I just had a customer call and ask me how much I charge. I explained to him that it depends on the project. "Ok, how much to put Mike on a shirt". I replied that it was $10 (which is my base price for a monogram or a name up to 5 letters 2" tall or less) if he provided the shirt. He said "Ok" and hung up.

I'm ok with what I usually charge-but I'm curious what you charge for a monogram or a name? Most of the time, people tell me I don't charge enough!!!


----------



## lilsuz (Oct 16, 2007)

If it's 2" tall, usually about $15-$18.00. This is lettering only and pretty basic. Of course you have to digitize it too, so if you are charging $10, yeah, you are being more than fair.

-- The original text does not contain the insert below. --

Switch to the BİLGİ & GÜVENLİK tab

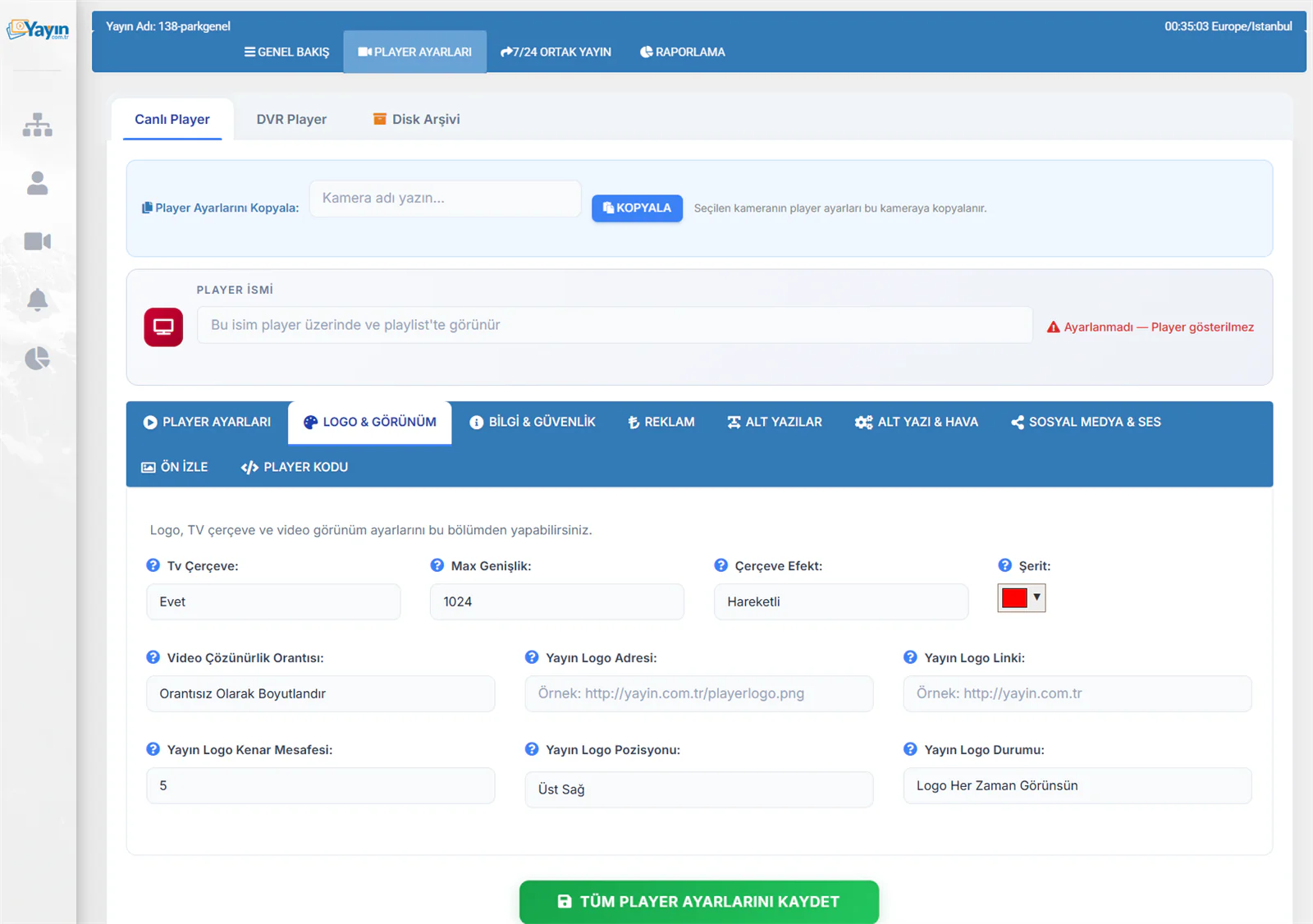coord(533,422)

Almost forgot to mention, the call might have been a competitor checking your prices?


----------



## pjmom60 (Mar 31, 2013)

I don't think so (on the competitor). I have a friend who alters wedding dresses, etc and she's my best salesperson! That's where he got my name. I'm a home based embroiderer so you would have to get my phone # from one of my customers.


----------



## binki (Jul 16, 2006)

People kick tires all the time. We do have competitors shop us from time to time as well as customers that just shop prices.


----------



## SunEmbroidery (Oct 18, 2007)

Even if "Mike" was much smaller than your maximum size its fine to have a minimum charge which includes all the back-and-forth with the customer, set-up, your experience, hooping, running, trimming, steaming, machine maintenance and paperwork.


----------



## lilsuz (Oct 16, 2007)

Alison,

Okay, so he was not a competitor checking prices. Still though, I think your prices are more than reasonable. If you are happy with getting $10 though, don't worry about the people who don't want to pay it. Your time is valuable, even if you run your shop out of your home.

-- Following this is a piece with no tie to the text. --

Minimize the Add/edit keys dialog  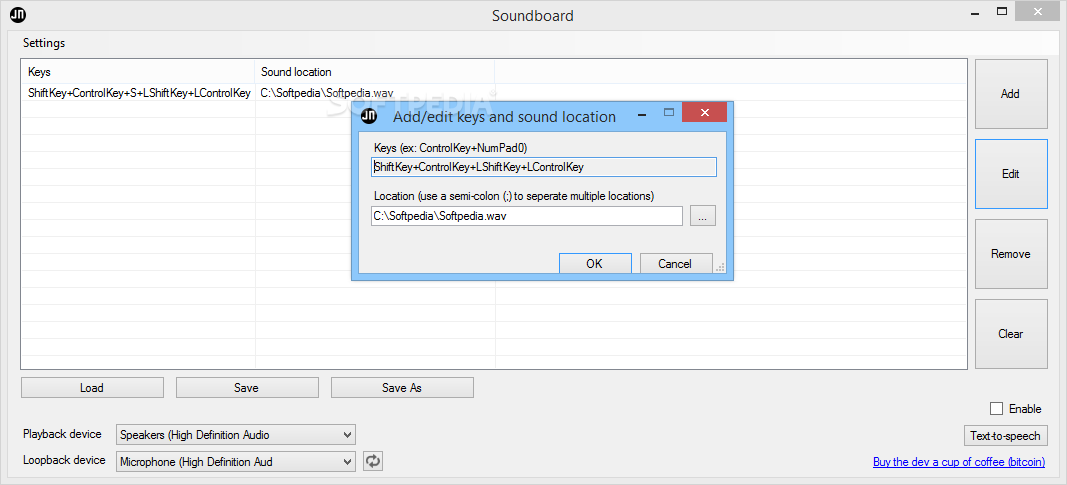point(642,114)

I have a screenprint shop/studio built behind my home dedicated for just that part of my business. I also have a shop/studio (I rent) in downtown area. Not cheap to run my business, the rent and all the bills get paid each month, so I have to maintain a steady stream of work and Customers. I try to standardize my prices and do give some breaks to my regular Customers in the form of free digitizing and free setup or art from time to time. This is my way of showing my appreciation for their support and giving them a little more than what they paid for.

One thing I've learned after years of running my business, is to always let them know the value of what I give them for free, or at a discount, and why. Mainly, it's a thank-you to my faithful Customers who keep me doing what I want to do. Hope that helps!


----------